((

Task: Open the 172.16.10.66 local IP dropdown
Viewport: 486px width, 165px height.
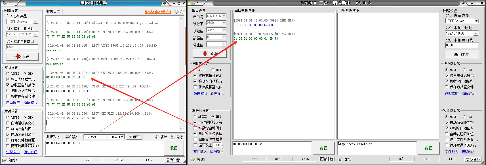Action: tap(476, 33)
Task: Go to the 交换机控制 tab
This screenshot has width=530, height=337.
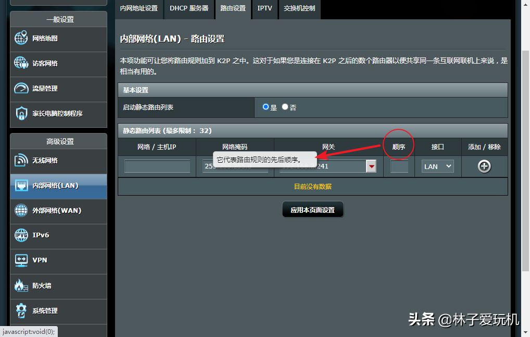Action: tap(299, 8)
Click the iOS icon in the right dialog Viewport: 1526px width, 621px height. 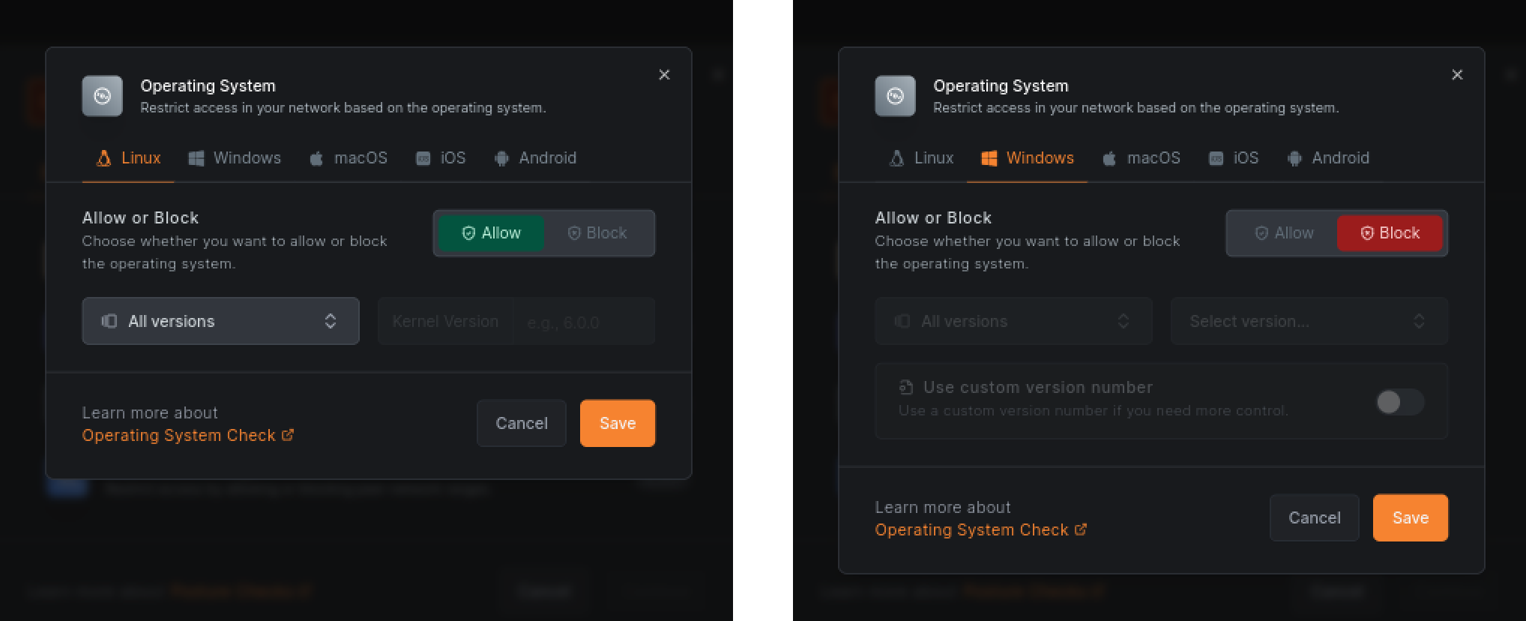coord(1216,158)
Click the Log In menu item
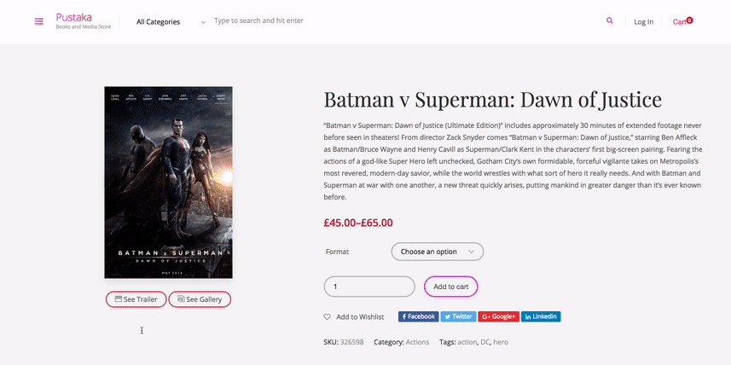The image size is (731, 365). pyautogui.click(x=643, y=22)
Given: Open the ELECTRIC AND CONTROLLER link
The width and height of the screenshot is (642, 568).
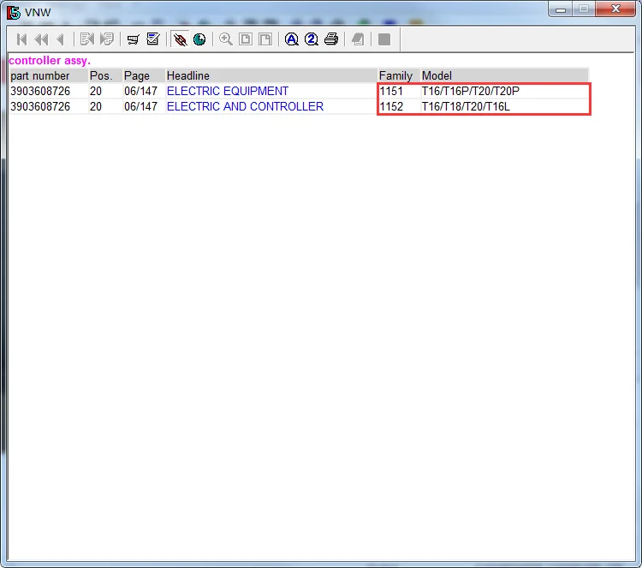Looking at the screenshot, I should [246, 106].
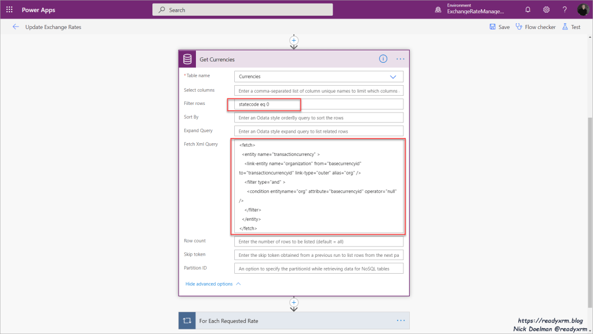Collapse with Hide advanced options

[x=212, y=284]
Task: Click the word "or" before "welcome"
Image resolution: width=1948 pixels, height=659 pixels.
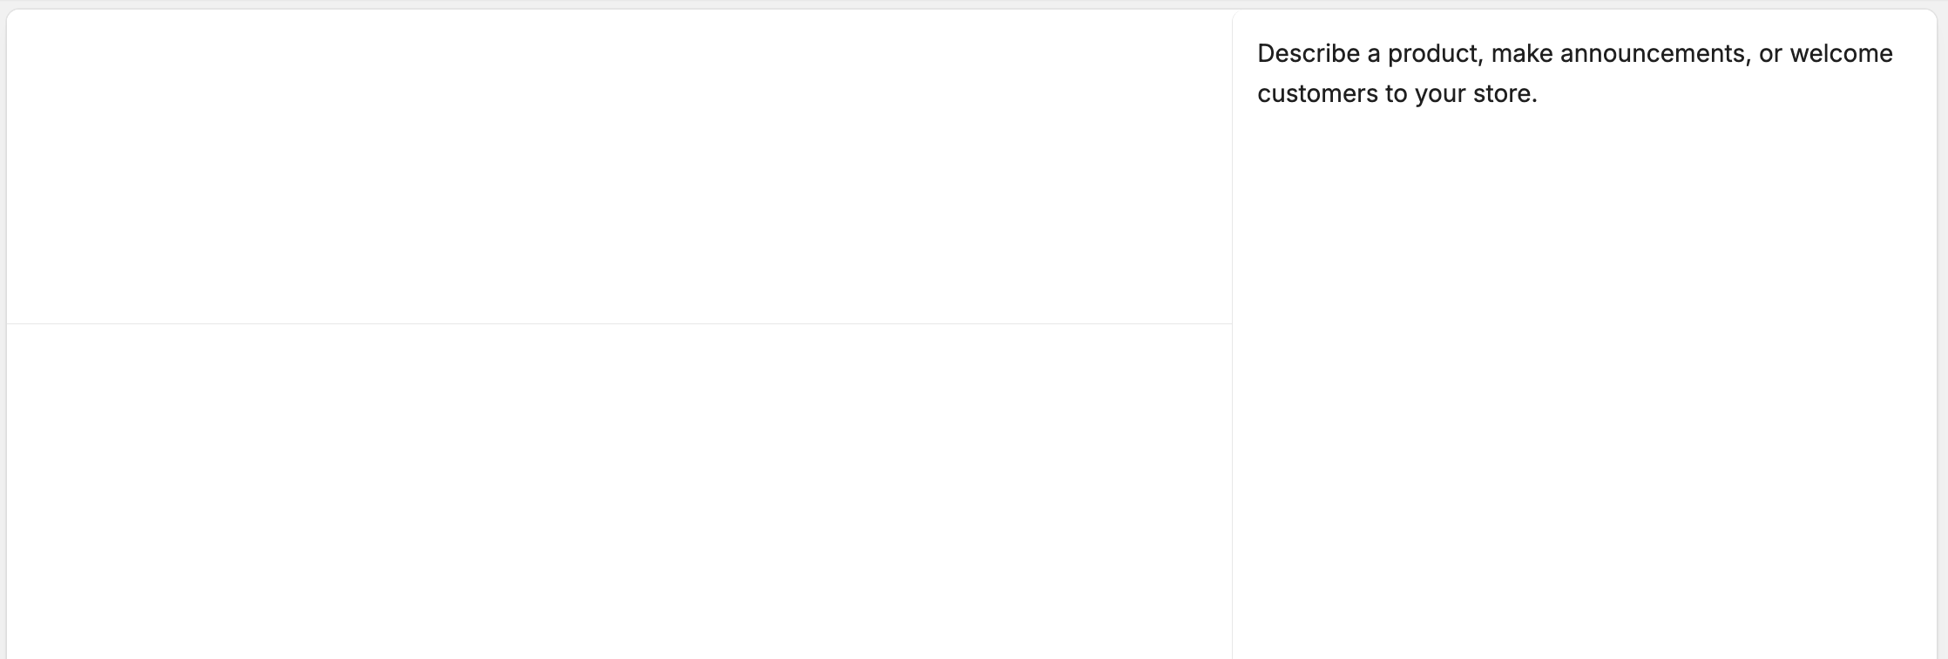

))

YOUR ASSIGNMENT
Only the lines from the one with "The width and" through the final line of the entries above should be transcribed, exactly and without pictures.

TASK OUTPUT
The width and height of the screenshot is (642, 568).
Looking at the screenshot, I should [246, 106].
Collapse with Hide advanced options

[x=212, y=284]
Task: Click the word "or" before "welcome"
Image resolution: width=1948 pixels, height=659 pixels.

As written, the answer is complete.